Lecture / Talk

Women of the Welfare Landscape: Uncovering women’s contribution to post Second World War landscape architecture in Britain

by Dr Camilla Allen, Research Associate, 'Women of the Welfare Landscape' project, Manchester School of Architecture
East Kilbride Greenway, courtesy of East Kilbride Library

Description

Women of the Welfare Landscape: Uncovering women’s contribution to post Second World War landscape architecture in Britain

Manchester School of Architecture’s research project ‘Women of the Welfare Landscape’ commemorates the roles and achievements of women landscape architects and their collaborators who shaped the post-war designed landscapes of the British Welfare State.

Through “projects of the everyday” such as public housing, parks, and industrial environments these women created landscapes to be shared by all, and which served diverse communities and social contexts.   

Brenda Colvin (1897-1981) is central to the Women of the Welfare Landscape’ project which marks key milestones in her distinguished career including

  • the centenary of her independent practice in 1922,
  • her election as the first woman President of the Institute of Landscape Architects in 1951 when she was described as “probably having done more than anyone in the profession to foster a recognition of the organic basis of landscape architecture”
  • her lasting impact on landscape architect education

Colvin designed and advised on many gardens, such as Sutton Courtenay and her own garden at Little Peacocks; public institutions such as Aberystwyth University, and municipal parks and open spaces such as in East Kilbride.  She also worked on industrial landscaping, e.g. around power stations. A significant example of the latter is the development of the ash disposal hill at Gale Common, Eggborough in Yorkshire, with her practice partner Hal Moggridge, former Professor of Landscape Architecture at Sheffield University, which was forty years in the making.  
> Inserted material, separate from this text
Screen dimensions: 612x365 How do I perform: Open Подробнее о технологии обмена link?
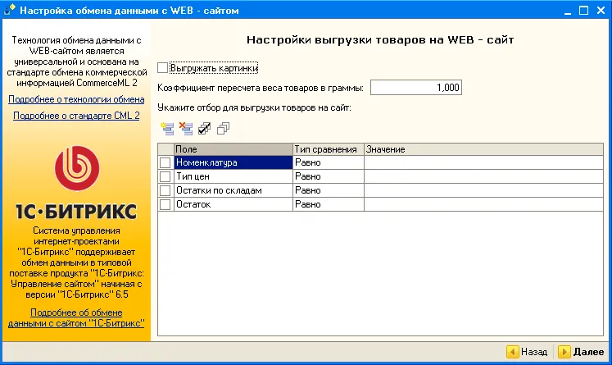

The Women of the Welfare Landscape project also explores questions of female leadership, the changing profession of landscape architecture, and the role of these landscapes in the current debates around accessibility of green spaces.

Project Website: Women of the Welfare Landscape

Image: East Kilbride Greenway courtesy of East Kilbride Library

Speaker biography:

Dr Camilla Allen is a landscape architect and historian, and editor of The Politics of Street Trees with Dr Jan Woudstra (Routledge, 2022). She completed her doctorate, ‘The Making of the Man of the Trees’, in the Department of Landscape Architecture at the University of Sheffield on the forester and conservationist Richard St. Barbe Baker (1889–1982).

There is also a 'Women of the Welfare Landscape' touring exhibition visiting: 

the Liverpool School of Architecture in March,

Garden Museum and Bartlett School of Architecture in London in April,

Birmingham University in May,

Oxford in June (TBC) and

Styal Village in Cheshire in July,

before ending its tour at the Museum of English Rural Life in Reading.